══ Source records
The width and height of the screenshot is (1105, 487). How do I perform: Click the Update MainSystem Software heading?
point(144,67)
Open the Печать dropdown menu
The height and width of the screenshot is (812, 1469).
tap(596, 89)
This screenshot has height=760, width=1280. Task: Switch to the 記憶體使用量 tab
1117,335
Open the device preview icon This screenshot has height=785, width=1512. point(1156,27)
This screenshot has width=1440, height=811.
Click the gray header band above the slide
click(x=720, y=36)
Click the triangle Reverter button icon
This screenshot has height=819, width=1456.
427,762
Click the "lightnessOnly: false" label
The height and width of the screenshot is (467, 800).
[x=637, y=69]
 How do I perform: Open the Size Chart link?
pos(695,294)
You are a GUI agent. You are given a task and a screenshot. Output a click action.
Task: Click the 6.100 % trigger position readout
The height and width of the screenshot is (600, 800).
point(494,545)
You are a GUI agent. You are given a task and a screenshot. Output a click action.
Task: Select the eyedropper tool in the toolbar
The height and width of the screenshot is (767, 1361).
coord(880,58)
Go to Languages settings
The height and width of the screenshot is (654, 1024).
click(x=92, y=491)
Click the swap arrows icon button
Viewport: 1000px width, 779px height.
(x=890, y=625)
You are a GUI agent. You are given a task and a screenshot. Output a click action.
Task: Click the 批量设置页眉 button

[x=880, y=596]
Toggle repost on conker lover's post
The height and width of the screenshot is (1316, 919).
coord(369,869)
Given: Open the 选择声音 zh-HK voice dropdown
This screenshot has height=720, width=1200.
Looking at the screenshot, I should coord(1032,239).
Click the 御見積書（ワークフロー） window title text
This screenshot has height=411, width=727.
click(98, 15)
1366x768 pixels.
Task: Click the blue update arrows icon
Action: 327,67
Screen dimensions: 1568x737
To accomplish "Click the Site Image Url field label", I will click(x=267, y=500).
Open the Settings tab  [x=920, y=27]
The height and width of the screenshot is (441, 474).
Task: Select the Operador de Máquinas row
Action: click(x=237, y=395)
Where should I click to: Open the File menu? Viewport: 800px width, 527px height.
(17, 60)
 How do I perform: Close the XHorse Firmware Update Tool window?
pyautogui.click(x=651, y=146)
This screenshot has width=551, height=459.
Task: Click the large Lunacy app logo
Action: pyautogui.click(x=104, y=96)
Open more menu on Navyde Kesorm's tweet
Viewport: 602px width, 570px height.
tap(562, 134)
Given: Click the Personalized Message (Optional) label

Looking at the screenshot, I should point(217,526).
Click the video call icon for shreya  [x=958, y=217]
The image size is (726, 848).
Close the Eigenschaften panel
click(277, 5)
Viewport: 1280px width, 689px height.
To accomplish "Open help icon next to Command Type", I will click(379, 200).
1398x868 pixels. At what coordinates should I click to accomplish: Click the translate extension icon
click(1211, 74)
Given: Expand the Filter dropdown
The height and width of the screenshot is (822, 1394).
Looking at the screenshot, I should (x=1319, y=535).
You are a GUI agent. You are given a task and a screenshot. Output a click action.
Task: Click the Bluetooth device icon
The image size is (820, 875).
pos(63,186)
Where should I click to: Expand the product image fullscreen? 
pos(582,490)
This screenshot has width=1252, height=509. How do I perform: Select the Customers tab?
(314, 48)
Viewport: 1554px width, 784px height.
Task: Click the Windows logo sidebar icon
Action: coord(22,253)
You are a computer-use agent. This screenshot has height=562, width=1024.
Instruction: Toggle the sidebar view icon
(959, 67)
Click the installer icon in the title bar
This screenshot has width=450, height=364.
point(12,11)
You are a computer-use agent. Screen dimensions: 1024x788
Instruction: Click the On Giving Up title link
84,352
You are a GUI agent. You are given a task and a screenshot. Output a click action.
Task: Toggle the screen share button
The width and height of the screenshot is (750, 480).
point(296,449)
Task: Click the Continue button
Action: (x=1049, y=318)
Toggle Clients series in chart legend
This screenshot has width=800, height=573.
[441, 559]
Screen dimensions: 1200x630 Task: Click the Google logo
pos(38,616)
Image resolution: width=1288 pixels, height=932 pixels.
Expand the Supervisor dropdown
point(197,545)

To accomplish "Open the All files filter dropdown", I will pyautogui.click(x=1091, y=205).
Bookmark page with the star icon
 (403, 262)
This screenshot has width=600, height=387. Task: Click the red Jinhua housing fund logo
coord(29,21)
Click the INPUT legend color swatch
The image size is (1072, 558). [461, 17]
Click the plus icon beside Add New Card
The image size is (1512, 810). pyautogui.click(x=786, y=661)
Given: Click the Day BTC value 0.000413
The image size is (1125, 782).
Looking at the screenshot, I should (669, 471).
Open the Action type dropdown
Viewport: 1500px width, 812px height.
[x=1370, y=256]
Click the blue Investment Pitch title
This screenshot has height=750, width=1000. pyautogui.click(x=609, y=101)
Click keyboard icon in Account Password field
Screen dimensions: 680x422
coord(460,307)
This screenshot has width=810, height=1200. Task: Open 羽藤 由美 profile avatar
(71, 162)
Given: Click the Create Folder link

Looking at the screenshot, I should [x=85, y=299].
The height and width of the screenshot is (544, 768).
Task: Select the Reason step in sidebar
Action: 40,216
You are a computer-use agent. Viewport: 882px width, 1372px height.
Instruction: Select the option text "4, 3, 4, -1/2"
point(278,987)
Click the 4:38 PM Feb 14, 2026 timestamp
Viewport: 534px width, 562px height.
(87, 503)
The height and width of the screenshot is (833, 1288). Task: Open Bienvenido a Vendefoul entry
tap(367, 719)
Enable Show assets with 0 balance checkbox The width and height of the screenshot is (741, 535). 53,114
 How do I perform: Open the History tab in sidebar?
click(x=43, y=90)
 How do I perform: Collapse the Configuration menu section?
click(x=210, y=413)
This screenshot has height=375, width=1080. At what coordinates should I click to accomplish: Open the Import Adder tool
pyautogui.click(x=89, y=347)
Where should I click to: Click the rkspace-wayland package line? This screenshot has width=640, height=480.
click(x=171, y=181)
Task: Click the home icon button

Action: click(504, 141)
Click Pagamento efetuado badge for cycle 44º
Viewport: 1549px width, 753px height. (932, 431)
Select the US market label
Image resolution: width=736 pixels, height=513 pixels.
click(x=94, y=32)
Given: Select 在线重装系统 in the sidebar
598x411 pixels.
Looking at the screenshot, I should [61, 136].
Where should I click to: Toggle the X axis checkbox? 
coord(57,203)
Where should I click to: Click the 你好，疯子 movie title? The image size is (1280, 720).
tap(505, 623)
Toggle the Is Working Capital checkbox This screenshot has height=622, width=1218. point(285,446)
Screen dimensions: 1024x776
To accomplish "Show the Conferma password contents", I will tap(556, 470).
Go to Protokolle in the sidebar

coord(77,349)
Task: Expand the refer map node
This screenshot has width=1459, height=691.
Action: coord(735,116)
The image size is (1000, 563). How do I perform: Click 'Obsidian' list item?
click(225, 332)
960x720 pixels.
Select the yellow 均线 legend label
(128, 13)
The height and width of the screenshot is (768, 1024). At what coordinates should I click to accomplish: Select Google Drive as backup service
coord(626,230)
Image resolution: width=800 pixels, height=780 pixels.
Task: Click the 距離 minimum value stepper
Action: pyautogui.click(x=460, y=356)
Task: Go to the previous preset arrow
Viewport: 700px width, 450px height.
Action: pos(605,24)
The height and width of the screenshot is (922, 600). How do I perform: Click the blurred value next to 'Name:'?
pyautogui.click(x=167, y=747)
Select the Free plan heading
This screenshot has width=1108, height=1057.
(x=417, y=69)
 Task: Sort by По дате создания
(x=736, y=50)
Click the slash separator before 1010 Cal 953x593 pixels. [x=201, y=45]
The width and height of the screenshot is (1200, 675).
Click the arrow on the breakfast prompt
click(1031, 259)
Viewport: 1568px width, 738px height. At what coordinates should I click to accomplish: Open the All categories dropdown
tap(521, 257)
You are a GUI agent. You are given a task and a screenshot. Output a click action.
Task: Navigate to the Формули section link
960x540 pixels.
════
**Problem:**
What the task asks for is a word-for-word repeat of the lines above, from the first through the one containing "This screenshot has width=1440, height=811.".

**Answer for the task:**
The width and height of the screenshot is (1105, 487). How do I perform: Click the Update MainSystem Software heading?
point(144,67)
Open the Печать dropdown menu
The height and width of the screenshot is (812, 1469).
tap(596, 89)
This screenshot has height=760, width=1280. Task: Switch to the 記憶體使用量 tab
1117,335
Open the device preview icon This screenshot has height=785, width=1512. point(1156,27)
This screenshot has width=1440, height=811.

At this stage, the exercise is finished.